Evin en güzel yerinin benim yatağım olduğu şüphe götürmez. En sevdiğim şeylerden biri de uykuya dalmak için yatağa gitmek değil, şöyle bilgisayarı, küllüğü alıp yanıma, başucu lambamı yakıp bir süre boşlamak yatağın içinde.

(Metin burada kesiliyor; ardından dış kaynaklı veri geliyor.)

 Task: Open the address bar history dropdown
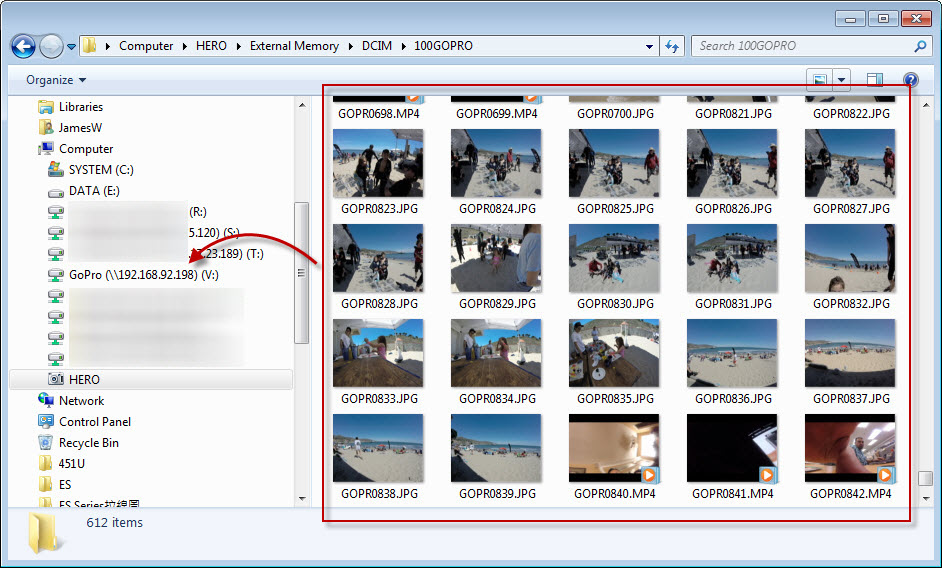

Üstüm örtülü, sıcacık,
istediğim an uyurum ama istemiyorum ne ki yani anarşistliğinde.
Yalnız her akşam olmasa da bazı akşamların ritüelleri var, iki gün üstüste dışarıda kalmaya hazırlanılan günlerin ritüelleri de olabilir bunlar mesela, kıyafet ayarla, sigara sar, yazı yaz, oje sür ama günlük alışkanlıklardan da vazgeçme, dizi izle mesela (o Fringe bitecek!). Bunların hepsi yatakta yapılabilir (kıyafet ayarlama işini dolaba uzunca bakıp içindekileri düşünmek suretiyle hallediyorum). Ammaaaa... Sarma sigara kuzu gibi bozuyor nehirden karşıya geçme işini; hani vardır ya kurt-kuzu-ot hikayesi, o hesap. Dizi izlerken oje sürebilirim, sigara da sarabilirim ama oje sürerken sigara saramam. Hemen üstüne de saramam çünkü hızlı kuruyan oje aynı kırılmaz tabak gibi bir yalandır, yeterince kurumaz hayatta. Sonracıma, dizi izlerken kıyafet düşünemem mesela, canım benim Joshua Jackson'a olan ilgim dağılır, yalan olur bölüm. O zaman önce hangisini yapmalı, diye düşünürüm, cevap genelde oje sürmekten hepten vazgeçip yazı yazmak olur, işte aynen bu geceki gibi.